Large-scale human epidemics of bubonic plague have been recorded throughout history, from Roman times to the pandemic in the early 1900s. This disease has had a major social and demographic effect^7,8,9,10; its arrival in Europe in 1348 led to the death of around one-third of the human population, and even today bubonic plague kills people in many areas of the world^1,2,3. Historical data, from a variety of locations, show occasional large outbreaks of plague separated by long disease-free periods, and yet the disease clearly persists^7,8,9. Understanding persistence is a common problem in general epidemic modelling^11,12,13, and for bubonic plague it is a central historical question. Previous models of bubonic plague have been highly anthropocentric, modelling the disease as if it were transmitted solely within human populations^10,14,15. But consideration of the biology shows that bubonic plague is primarily a disease of rodents that is spread by fleas and only occasionally infects humans; such a disease is termed a zoonosis. From this perspective, we formulate an epizootic (animal-based disease) model for the rat and flea populations, and by coupling this with a standard epidemic (human disease) model, we identify epidemic patterns and the circumstances in which the disease causes a large number of human cases.

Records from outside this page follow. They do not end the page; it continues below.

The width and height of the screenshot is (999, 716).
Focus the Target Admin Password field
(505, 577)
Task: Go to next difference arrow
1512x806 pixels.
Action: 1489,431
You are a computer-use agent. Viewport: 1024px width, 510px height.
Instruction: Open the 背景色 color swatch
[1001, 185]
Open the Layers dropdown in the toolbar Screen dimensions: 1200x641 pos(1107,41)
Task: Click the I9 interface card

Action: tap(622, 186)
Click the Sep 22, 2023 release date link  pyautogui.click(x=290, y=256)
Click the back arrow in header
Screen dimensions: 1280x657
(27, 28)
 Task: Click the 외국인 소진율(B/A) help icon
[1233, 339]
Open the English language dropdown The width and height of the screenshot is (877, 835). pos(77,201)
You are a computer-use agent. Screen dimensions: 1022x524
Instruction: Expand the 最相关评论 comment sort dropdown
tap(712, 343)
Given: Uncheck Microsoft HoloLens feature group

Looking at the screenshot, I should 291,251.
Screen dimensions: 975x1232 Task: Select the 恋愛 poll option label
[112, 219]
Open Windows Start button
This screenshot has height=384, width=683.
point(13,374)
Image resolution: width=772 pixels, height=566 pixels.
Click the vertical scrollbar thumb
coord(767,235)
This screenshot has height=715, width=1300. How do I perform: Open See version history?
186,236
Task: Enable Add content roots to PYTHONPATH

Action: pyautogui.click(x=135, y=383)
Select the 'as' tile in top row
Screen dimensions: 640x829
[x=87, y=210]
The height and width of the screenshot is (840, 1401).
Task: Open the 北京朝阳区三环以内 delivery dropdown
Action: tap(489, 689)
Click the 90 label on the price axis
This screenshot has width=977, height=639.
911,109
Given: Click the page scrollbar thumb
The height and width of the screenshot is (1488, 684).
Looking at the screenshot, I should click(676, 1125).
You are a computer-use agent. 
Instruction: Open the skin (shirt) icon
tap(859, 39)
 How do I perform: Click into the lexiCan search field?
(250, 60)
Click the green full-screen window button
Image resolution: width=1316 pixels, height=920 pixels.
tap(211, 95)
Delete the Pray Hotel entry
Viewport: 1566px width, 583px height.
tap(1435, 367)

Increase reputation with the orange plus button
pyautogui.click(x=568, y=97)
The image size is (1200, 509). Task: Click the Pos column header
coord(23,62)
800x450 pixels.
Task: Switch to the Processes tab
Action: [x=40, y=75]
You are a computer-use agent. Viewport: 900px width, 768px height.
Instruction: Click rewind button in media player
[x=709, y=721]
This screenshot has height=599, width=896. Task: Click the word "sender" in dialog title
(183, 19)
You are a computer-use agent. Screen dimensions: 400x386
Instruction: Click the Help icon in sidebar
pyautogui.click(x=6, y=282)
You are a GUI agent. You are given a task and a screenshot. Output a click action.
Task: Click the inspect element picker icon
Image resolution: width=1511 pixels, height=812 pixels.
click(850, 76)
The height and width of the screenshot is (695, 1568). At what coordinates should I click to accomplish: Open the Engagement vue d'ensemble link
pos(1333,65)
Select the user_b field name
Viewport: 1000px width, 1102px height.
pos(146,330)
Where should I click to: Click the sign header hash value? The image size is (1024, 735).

The life cycle of the plague can be partitioned into four stages. (1) Fleas feeding on an infected rat ingest the bacteria causing bubonic plague, and soon become infectious. (2) When an infected rat dies, its fleas leave to search for a new host. (3) The fleas usually find other rats, infect them, and so spread the disease through the rodent community. (4) Only when the density of rats is low are the fleas forced to feed on alternative hosts such as humans, and a human epidemic occurs. (Although the pneumonic form of the disease can be passed directly from human to human, historical evidence suggests that this is rare^8,16, and is only triggered as a consequence of many rat-related cases.) This informal set of rules can be made precise via a set of differential equations, given in the Methods. We identify the potential force of infection for humans, λ_H, which allows us to assess the expected number of human cases. Owing to the slow localized spread of plague in rodents^8,9, the dynamics and persistence of the disease in both humans and rats is appropriately considered using a spatially structured version of this model with stochastic dynamics.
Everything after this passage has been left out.